Database Design – Hierarchy for Dimensional Model

data-warehousedatabase-design

I am trying to model a DW where I have many levels of geography (Neighborhood, District, City, State).

I have several demographic data that should be included in the model. These data include count of people living in that area, average monthly income, average age, and others. The lowest level I have data for is neighborhood, which means it can be grouped together in order to calculate the values for the upper levels.

The Geography is modeled in a single (denormalized) dimension, where each level gets its own column.

Now I have to fit the demographic data in the model. Should I put it in another, separate dimension, or should I put it in the Geography dimension? What about the aggregated levels?

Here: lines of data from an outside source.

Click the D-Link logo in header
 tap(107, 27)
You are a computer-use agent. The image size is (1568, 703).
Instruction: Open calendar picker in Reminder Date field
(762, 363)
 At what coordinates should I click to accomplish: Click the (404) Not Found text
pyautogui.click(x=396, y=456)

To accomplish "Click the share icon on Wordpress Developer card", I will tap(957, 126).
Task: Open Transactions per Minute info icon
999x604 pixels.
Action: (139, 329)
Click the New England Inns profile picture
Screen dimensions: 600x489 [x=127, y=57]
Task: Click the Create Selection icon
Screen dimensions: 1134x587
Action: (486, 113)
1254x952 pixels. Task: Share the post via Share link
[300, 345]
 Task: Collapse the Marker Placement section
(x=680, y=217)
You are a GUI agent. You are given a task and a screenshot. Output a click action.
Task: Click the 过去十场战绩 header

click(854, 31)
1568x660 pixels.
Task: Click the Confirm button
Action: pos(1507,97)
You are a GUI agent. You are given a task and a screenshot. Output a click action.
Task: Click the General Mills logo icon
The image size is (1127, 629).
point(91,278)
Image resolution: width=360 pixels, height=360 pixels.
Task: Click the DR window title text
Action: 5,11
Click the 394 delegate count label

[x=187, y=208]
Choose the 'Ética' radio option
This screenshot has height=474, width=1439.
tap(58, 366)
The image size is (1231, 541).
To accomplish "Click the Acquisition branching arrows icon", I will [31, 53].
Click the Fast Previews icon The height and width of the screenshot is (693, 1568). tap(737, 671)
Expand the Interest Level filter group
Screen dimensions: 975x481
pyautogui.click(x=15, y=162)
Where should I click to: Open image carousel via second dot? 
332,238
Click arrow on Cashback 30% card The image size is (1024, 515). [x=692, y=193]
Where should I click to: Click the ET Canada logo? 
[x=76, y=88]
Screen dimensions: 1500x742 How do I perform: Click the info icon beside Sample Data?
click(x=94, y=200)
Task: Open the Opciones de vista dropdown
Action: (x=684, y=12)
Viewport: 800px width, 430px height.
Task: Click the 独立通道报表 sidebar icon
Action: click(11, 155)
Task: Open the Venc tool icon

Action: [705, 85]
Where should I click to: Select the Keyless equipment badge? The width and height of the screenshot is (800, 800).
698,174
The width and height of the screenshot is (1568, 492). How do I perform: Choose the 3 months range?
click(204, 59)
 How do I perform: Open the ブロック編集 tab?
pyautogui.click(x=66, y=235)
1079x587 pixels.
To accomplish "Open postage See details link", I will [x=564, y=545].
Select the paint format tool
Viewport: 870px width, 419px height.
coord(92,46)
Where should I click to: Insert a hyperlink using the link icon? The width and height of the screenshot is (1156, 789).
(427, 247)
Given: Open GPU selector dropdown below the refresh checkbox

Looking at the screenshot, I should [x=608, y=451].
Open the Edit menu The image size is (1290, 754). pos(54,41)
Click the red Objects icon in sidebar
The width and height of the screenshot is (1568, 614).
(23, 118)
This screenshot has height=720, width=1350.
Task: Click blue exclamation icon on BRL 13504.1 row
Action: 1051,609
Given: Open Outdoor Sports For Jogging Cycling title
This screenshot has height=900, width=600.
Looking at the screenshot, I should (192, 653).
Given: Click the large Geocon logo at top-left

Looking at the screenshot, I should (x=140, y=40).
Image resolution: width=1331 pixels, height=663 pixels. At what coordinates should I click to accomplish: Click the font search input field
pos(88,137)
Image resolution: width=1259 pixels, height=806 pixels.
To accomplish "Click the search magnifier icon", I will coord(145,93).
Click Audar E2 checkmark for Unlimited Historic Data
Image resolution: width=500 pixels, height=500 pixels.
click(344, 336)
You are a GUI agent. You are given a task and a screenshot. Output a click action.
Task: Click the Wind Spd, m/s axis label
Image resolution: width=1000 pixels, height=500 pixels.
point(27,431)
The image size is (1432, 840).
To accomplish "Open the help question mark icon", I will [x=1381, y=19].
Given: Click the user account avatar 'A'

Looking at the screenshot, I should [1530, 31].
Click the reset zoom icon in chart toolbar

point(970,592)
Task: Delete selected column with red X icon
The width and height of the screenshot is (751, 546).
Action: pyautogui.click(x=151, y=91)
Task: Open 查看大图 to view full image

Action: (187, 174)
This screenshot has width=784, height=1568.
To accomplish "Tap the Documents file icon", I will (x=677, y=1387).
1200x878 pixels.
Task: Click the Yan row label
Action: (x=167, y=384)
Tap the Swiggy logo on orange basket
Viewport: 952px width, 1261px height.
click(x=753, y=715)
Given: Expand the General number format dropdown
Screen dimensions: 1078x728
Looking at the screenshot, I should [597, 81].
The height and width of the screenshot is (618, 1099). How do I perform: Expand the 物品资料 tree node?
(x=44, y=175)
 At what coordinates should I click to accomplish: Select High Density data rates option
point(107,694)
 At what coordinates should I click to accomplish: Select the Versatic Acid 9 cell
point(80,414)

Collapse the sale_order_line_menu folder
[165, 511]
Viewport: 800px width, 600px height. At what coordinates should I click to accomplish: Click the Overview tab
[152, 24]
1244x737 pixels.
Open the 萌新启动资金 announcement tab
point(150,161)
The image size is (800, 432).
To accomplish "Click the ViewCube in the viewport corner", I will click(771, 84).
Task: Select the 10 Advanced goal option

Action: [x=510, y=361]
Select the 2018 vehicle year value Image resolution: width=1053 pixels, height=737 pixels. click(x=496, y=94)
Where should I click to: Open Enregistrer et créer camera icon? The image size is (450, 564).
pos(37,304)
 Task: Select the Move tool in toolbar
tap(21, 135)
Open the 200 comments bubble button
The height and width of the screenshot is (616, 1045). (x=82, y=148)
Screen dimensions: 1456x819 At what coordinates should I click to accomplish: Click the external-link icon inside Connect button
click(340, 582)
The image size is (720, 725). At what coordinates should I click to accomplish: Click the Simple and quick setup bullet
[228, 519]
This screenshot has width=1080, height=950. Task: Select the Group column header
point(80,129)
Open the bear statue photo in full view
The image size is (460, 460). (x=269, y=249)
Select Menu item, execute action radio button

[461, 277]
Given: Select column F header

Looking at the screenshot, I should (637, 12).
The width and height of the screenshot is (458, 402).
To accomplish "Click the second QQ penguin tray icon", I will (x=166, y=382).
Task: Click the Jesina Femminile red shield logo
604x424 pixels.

Putting it all on the Geography dimension would leave me with a large number of columns:

  • Id
  • Neighborhood Name
  • District Name
  • City Name
  • State Name
  • Neighborhood Avg Monthly Income
  • Neighborhood Avg working population age
  • Neighborhood Number of people
  • District Avg Monthly Income
  • District Avg working population age
  • District Number of people
  • City Avg Monthly Income
  • City Avg working population age
  • City Number of people

Is this correct? This seems rather convoluted. I searched for alternative designs on several books (including Kimball's), but haven't been able to find anything satisfactory.

Are there better, proven, approved and reliable alternatives to this design?

Best Answer

My take on this is that you may perhaps want to try using a parent-child dimension, so the model will allow for a theoretically infinited amount of levels. That way, you can connect facts to each level of the hierarchy.

Here's an example:

CREATE TABLE dimGeography (
    id
    parent_id
    geographyType
    geographyCode
    geographyName
    PRIMARY KEY (id)
);

CREATE TABLE factDemographics (
    date
    geography_id
    monthlyIncome
    workingPopulationAge
    numberOfPeople
    PRIMARY KEY (date, geography_id)
    FOREIGN KEY (geography_id) REFERENCES dimGeography (id)
);

The advantages of this approach are:

  • you're free to add or remove levels as you like over time without changing the data model
  • you can connect facts (demographics) to each level
  • no duplicate measure columns, i.e. just one column called "number of people"
  • future-proof: some countries or regions may use different types of levels - for instance, not all countries use "state".

The disadvantages that I can think of are:

  • you may have to redesign your existing (?) dimension or fact table
  • your BI tool may not be able to handle parent-child dimensions
  • more complex SQL queries when aggregating the facts on higher levels

I haven't the slightest idea if this is the "correct" solution according to Kimball, Inmon, etc. Instead, I would urge you to see if it applies to your particular needs. ;)